Task brief
Starting with the line that contains "Toggle automatically run" and going on through the last of the lines, write those lines out again with "logon" replaced by "startup" and everything else unchanged. Leave the pictures out.
+--
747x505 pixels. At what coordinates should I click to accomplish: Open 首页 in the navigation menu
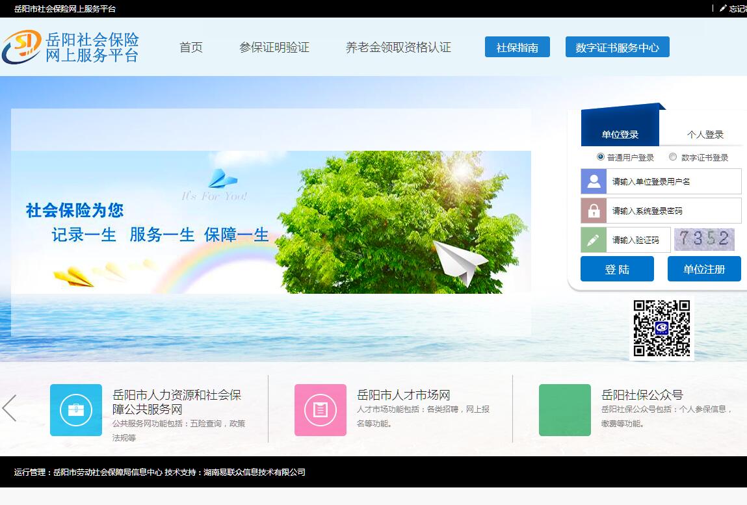191,47
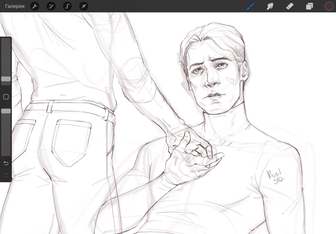Tap the Redo arrow on the sidebar
The width and height of the screenshot is (336, 234).
(x=6, y=175)
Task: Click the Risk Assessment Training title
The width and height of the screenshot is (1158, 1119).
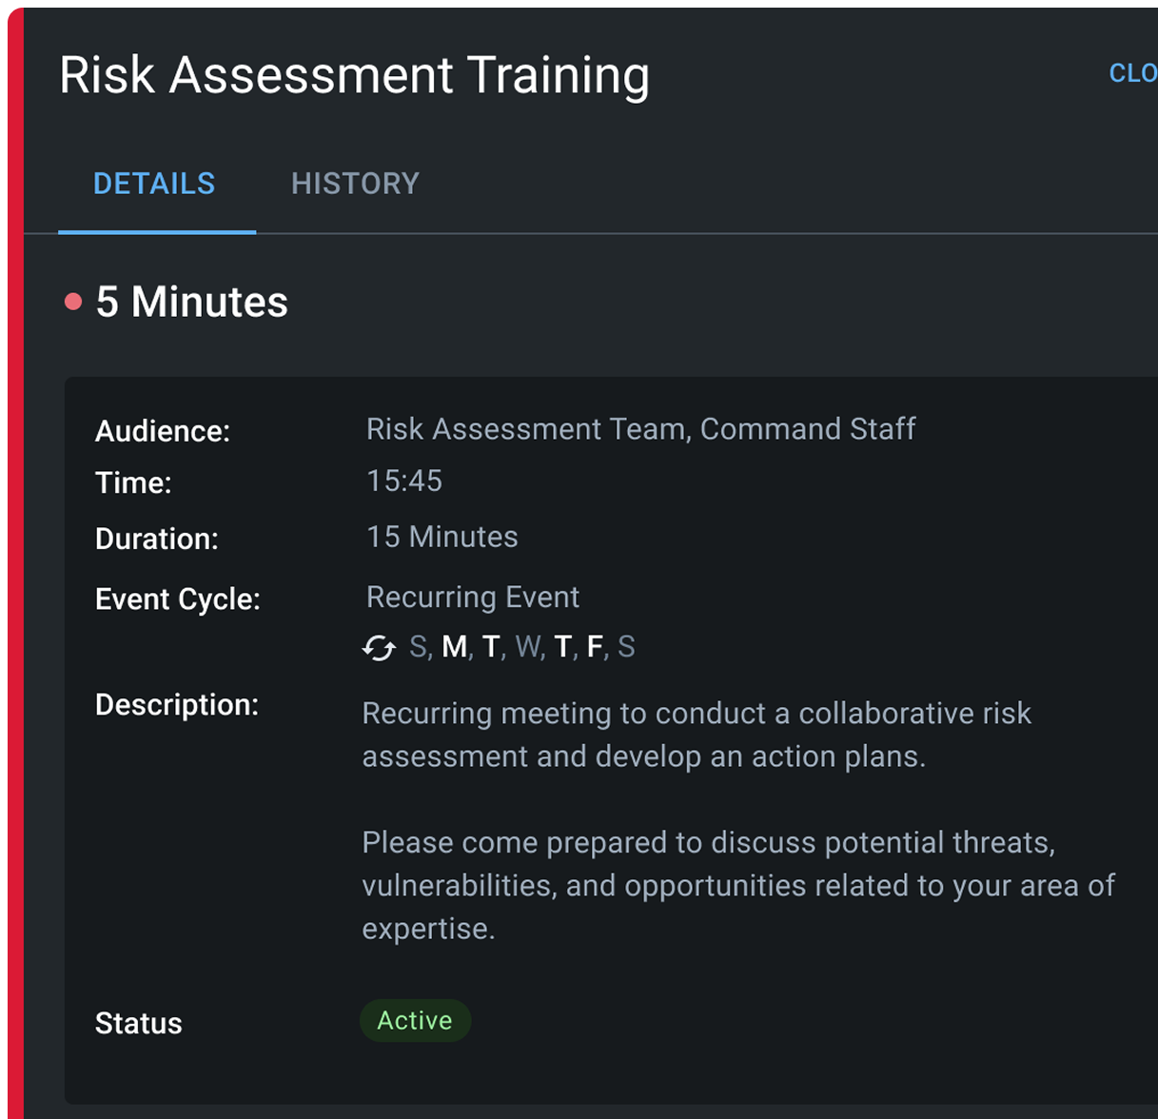Action: 354,75
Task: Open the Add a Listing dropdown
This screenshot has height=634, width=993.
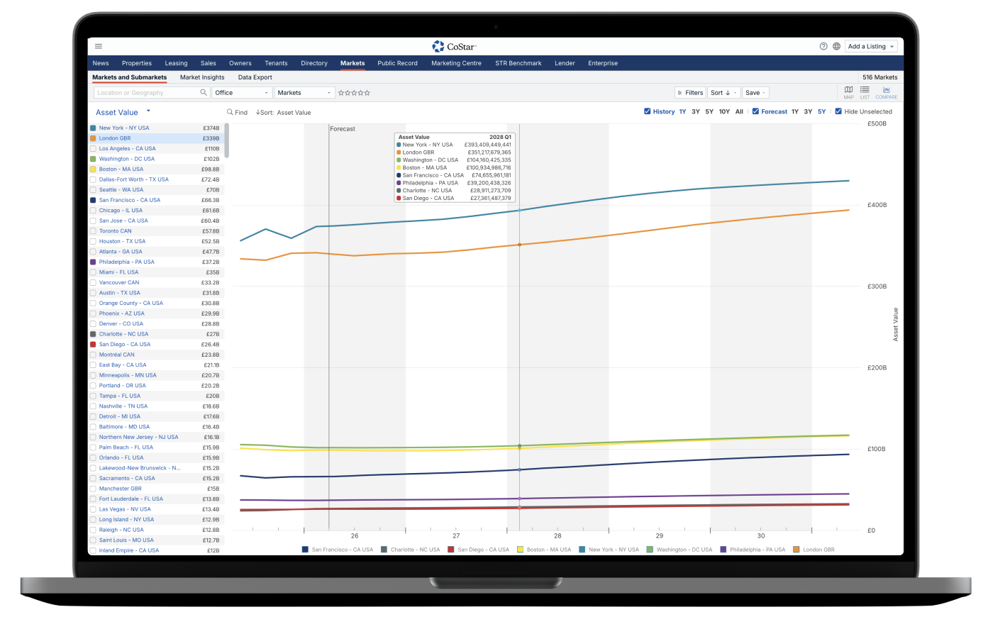Action: tap(871, 46)

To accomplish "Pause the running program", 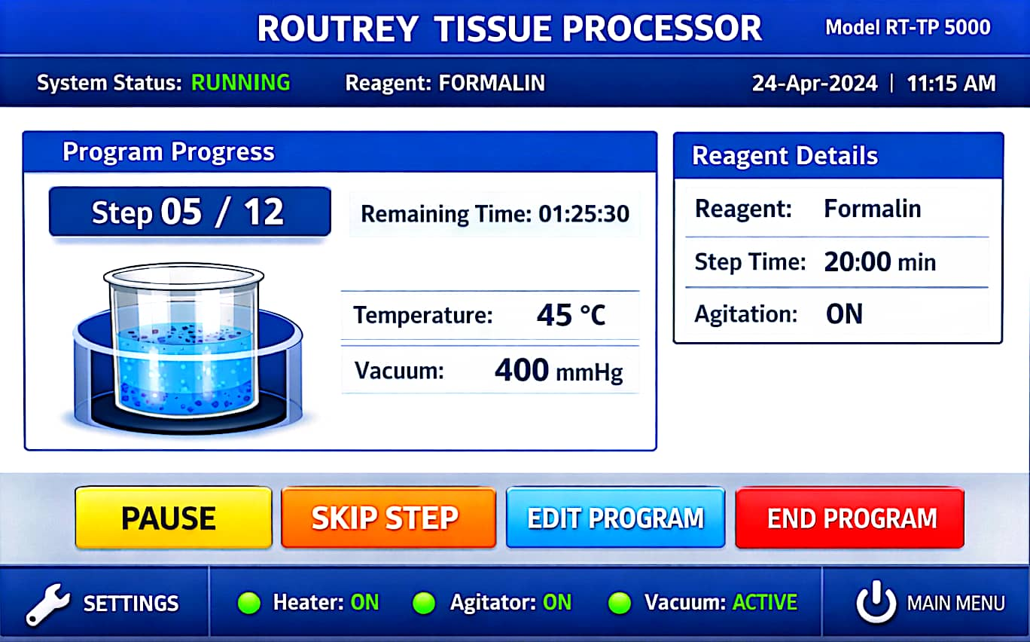I will 173,518.
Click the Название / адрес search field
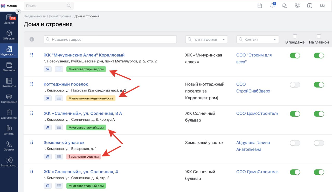Viewport: 332px width, 192px height. click(110, 39)
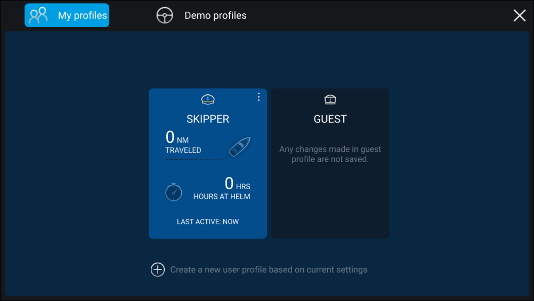Open the Skipper profile three-dot options menu

point(258,97)
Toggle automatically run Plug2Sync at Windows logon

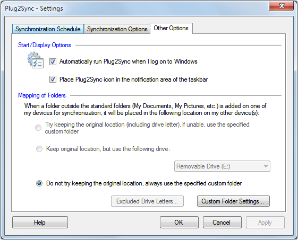pyautogui.click(x=53, y=61)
+--
Task result
Toggle automatically run Plug2Sync at Windows startup

pyautogui.click(x=53, y=61)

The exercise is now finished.